Data entries →
*-*-*

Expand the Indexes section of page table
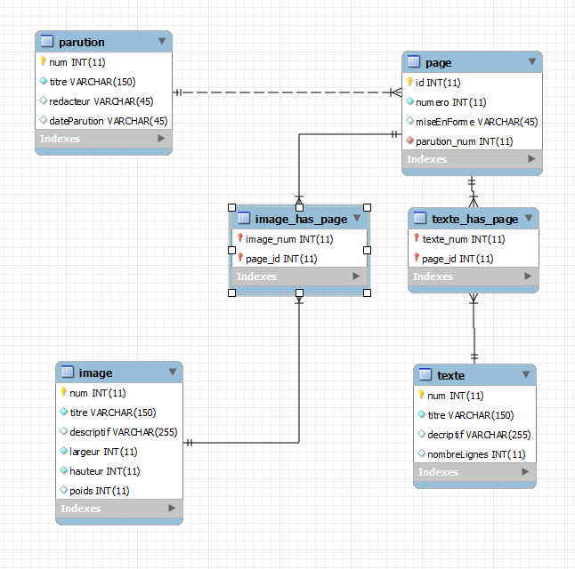 [x=531, y=159]
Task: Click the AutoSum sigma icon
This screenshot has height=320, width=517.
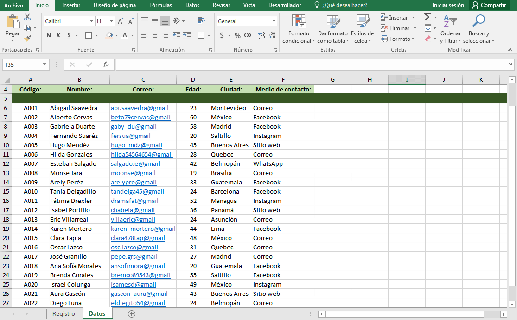Action: [428, 17]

*-*-*

Output every line above exactly as it stands, and drop any picture.

Expand the Indexes section of page table
 [x=531, y=159]
Task: Click the AutoSum sigma icon
This screenshot has height=320, width=517.
Action: [428, 17]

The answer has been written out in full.